§ Extracted data

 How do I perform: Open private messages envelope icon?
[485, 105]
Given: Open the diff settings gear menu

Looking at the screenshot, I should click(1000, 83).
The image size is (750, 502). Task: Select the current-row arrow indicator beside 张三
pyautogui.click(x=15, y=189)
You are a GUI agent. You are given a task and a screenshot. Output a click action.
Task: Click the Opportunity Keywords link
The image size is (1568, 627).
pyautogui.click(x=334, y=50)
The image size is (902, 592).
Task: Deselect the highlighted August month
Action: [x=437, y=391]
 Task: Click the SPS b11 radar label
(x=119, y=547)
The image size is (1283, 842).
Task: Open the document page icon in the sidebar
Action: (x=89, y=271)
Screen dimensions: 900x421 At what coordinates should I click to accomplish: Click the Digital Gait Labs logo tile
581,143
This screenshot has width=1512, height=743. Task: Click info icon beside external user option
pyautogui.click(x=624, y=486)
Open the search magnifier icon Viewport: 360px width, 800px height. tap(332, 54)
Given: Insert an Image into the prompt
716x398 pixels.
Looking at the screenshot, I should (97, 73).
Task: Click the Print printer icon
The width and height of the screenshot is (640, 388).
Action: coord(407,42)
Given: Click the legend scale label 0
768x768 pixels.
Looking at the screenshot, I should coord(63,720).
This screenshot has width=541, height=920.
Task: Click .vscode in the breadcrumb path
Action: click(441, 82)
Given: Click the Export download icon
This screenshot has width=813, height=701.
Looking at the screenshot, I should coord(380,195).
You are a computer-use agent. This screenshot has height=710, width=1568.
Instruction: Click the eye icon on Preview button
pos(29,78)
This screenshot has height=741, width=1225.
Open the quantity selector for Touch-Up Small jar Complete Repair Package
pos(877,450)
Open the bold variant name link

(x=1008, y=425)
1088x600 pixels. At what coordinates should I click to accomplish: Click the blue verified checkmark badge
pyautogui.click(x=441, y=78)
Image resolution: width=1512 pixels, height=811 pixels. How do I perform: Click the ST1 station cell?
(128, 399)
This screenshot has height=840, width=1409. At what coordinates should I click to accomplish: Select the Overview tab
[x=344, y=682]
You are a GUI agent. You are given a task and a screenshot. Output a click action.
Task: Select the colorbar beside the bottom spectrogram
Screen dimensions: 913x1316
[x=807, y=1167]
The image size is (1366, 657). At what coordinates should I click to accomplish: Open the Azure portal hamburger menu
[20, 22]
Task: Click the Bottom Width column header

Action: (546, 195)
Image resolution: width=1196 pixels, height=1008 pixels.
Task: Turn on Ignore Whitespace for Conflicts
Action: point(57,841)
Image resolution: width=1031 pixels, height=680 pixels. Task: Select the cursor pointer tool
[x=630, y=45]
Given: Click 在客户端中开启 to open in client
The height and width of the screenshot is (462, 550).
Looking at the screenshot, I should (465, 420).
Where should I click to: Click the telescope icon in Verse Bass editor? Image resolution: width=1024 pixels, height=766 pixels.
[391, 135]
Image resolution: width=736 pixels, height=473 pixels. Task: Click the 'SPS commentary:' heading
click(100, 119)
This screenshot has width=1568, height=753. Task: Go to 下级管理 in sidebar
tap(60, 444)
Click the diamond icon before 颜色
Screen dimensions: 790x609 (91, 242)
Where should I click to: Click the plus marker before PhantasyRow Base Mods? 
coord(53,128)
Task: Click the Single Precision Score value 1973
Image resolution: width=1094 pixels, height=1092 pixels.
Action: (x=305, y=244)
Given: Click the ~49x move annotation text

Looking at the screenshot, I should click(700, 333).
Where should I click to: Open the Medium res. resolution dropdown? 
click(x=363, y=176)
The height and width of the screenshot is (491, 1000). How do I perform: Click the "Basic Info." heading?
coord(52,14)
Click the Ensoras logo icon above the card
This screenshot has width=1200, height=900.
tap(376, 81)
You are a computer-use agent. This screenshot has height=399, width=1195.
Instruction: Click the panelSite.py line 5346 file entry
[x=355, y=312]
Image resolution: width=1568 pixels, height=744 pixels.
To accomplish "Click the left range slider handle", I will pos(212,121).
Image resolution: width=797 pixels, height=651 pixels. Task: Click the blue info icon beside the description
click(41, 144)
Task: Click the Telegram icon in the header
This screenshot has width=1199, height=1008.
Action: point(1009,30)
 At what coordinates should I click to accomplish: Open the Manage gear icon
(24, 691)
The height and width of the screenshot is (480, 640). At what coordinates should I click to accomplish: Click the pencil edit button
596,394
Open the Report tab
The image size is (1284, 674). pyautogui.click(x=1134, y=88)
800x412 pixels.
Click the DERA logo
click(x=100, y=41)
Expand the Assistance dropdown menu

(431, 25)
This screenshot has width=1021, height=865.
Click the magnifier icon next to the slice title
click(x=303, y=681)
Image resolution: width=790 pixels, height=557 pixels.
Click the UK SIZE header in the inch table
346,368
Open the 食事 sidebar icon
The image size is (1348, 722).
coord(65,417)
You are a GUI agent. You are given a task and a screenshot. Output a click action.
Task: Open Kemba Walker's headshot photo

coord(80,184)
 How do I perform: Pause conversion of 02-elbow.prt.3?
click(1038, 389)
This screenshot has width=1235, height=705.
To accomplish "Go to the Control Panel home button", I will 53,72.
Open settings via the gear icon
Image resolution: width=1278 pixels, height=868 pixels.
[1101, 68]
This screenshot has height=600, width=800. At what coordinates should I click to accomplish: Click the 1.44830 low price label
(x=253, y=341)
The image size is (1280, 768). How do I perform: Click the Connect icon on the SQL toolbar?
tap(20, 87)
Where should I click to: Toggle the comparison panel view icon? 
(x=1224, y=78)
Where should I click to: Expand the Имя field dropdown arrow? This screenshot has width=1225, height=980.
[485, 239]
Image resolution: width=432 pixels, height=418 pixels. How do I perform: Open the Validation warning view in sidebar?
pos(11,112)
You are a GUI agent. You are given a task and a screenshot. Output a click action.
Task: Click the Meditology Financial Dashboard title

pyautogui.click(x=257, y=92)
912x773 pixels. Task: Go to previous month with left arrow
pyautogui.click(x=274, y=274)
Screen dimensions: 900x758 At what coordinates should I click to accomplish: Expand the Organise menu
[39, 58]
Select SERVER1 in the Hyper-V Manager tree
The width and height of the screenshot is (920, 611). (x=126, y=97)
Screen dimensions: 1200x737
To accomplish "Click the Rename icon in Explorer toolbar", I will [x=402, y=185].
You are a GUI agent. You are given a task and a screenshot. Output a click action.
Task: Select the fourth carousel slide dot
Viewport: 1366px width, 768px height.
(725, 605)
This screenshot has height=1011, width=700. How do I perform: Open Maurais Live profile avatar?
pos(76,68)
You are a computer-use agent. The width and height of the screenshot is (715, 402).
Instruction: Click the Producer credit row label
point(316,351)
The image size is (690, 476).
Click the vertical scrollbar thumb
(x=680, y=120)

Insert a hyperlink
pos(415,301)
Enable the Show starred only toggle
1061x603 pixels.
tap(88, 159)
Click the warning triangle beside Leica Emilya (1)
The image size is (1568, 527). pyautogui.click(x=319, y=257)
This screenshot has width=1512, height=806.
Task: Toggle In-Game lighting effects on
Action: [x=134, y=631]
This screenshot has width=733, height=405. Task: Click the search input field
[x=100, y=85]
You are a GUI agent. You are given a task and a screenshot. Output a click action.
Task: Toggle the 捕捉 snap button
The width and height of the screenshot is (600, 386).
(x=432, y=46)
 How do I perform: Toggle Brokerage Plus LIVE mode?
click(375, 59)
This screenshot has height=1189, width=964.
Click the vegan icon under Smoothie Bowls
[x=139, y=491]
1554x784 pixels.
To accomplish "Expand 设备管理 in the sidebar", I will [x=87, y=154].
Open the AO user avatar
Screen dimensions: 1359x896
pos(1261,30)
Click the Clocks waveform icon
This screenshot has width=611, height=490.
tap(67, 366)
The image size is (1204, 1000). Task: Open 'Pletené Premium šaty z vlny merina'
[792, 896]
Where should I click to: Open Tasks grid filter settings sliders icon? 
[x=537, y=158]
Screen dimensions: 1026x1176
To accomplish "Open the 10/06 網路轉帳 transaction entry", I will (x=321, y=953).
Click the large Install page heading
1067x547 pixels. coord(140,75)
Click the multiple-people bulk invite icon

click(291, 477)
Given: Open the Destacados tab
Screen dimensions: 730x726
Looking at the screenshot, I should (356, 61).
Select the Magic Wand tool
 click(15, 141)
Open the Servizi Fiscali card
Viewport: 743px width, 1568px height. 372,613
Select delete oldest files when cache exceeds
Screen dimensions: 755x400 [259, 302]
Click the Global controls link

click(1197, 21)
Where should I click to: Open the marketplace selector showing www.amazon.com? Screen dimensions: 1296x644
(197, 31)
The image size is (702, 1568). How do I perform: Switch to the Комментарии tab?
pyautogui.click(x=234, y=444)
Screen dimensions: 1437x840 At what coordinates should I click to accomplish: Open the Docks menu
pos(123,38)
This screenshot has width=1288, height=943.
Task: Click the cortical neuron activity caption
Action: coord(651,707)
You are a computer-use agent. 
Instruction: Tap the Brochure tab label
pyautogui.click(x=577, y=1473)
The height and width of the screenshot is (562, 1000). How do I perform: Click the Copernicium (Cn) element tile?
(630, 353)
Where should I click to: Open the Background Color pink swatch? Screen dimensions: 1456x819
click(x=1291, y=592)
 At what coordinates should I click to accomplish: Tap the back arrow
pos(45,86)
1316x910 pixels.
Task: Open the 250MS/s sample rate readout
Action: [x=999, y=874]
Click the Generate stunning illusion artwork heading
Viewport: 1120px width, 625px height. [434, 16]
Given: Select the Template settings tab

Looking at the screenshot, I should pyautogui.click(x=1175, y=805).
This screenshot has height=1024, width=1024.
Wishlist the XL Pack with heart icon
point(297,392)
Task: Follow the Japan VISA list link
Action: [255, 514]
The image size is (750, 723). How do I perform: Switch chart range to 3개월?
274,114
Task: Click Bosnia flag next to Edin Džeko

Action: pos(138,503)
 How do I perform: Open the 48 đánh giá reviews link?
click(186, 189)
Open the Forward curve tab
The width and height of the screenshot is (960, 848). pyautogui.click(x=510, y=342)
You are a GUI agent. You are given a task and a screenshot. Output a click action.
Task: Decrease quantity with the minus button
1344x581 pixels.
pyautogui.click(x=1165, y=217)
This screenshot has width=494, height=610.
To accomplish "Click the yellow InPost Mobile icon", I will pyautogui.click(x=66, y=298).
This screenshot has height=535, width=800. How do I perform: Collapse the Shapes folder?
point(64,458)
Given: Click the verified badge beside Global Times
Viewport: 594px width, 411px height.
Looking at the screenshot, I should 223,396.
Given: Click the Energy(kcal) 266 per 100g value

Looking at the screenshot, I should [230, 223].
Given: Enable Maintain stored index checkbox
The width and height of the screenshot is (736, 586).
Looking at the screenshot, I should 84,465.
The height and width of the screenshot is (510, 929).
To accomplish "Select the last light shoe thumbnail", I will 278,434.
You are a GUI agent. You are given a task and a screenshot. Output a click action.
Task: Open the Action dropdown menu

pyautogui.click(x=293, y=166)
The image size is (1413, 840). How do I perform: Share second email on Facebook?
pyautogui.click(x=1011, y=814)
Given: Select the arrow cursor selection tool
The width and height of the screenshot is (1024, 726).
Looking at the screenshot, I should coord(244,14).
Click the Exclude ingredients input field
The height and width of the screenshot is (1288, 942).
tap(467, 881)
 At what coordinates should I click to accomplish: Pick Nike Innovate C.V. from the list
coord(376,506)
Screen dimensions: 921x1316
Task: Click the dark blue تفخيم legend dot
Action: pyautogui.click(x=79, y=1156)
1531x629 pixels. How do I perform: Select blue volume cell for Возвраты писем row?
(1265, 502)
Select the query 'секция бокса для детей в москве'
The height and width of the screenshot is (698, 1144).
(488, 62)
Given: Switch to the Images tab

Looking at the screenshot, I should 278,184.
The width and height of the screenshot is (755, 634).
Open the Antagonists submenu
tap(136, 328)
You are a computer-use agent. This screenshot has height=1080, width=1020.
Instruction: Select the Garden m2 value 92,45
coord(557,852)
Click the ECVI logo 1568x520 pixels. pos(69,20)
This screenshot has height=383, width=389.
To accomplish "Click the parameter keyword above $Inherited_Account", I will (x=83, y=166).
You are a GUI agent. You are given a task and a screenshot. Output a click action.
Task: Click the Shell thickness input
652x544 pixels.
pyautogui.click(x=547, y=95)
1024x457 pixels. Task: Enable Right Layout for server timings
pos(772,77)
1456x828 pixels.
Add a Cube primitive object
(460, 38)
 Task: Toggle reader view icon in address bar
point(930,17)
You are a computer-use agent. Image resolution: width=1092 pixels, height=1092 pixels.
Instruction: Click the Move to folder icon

§ What you are asked to do
Look above for the line with "Task: Click the Print printer icon"; retype exactly that line, every line after it up to the line with "This screenshot has height=741, width=1225.", and that line too, nothing else.

§ Answer to this problem
Task: Click the Print printer icon
The width and height of the screenshot is (640, 388).
Action: coord(407,42)
Given: Click the legend scale label 0
768x768 pixels.
Looking at the screenshot, I should coord(63,720).
This screenshot has width=541, height=920.
Task: Click .vscode in the breadcrumb path
Action: click(441, 82)
Given: Click the Export download icon
This screenshot has width=813, height=701.
Looking at the screenshot, I should coord(380,195).
You are a computer-use agent. This screenshot has height=710, width=1568.
Instruction: Click the eye icon on Preview button
pos(29,78)
This screenshot has height=741, width=1225.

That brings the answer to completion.